Ectopic bone formation is a standard procedure to verify osteoinductivity of materials [30]. Previously, we examined osteoinductive potential of selected scaffolds of SiO2–CaO–P2O5 system, namely A2/PLGA and S2/PLGA composites, and both scaffolds were more effective at inducing ectopic bone formation in a rabbit muscle compared to plain PLGA [27]. Giving that our in present in vitro studies the scaffolds depleted of P2O5, i.e. A1/PLGA were the most effective at inducting hBMSC osteogenesis, it was plausible to verify its osteogenic potential in vivo along with the other studied S1/PLGA composite containing bioactive glass of SiO2–CaO system. When implanted, both A1/PLGA and S1/PLGA composite scaffolds performed well without causing any adverse tissue effects, but the morphometric data indicated more osteoid formation upon A1/PLGA implantation, which correlated well with the data obtained in vitro for this scaffold type.
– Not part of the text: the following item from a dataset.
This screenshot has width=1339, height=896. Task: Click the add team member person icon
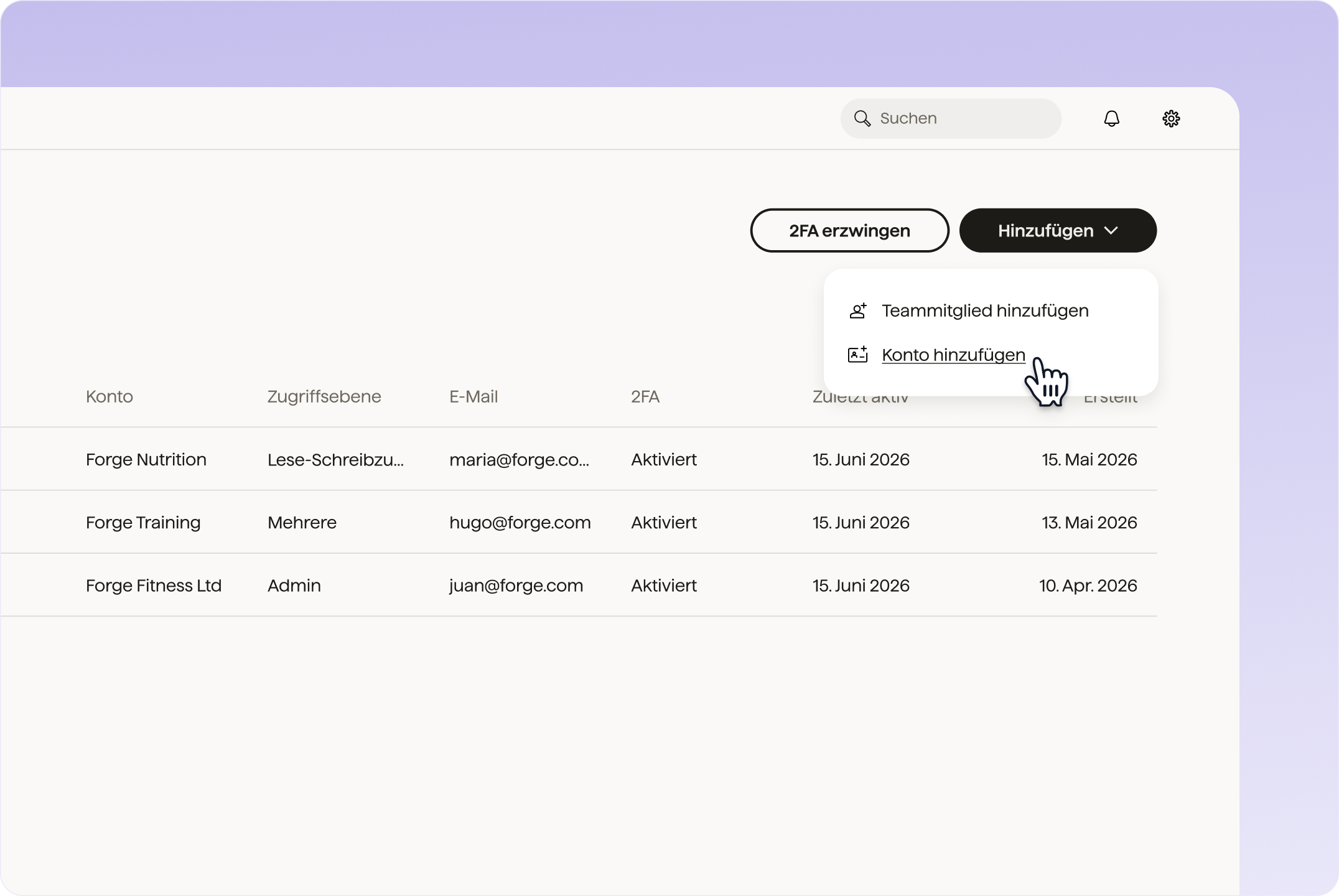(x=858, y=310)

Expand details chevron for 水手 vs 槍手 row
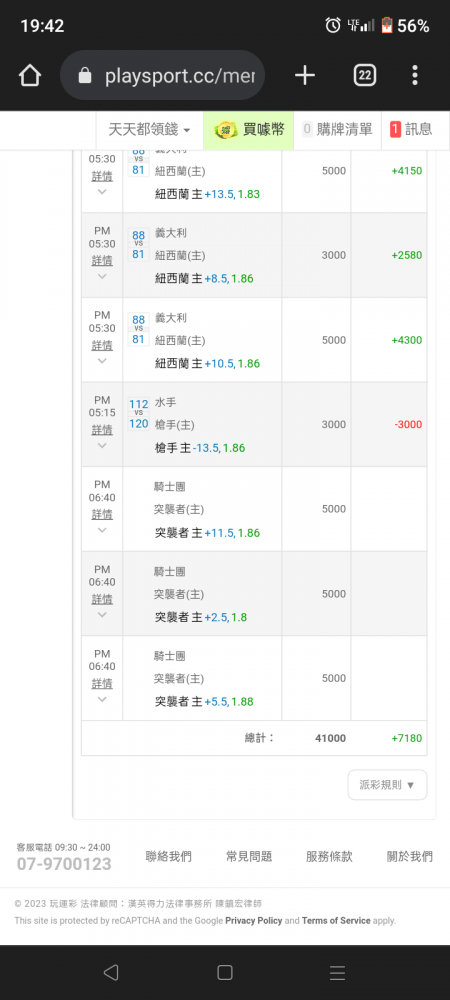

Altogether, in this work the PLGA-based scaffolds enriched with binary SiO2–CaO bioactive glasses emerge as promising candidates for bone tissue engineering and bone regeneration-related applications, especially that they may attract osteoprogenitor cells and drive their osteogenesis without additional pharmacological treatment. Moreover, P2O5 addition to bioactive glass composition significantly affects in vitro hBMSC responses, based on this and our previous study [24]. Thus one may expect different outcomes upon their long-term implantation. Direct comparison of the in vivo effects of bioactive glasses enriched or depleted of P2O5 are necessary and this will be a subject of our further studies.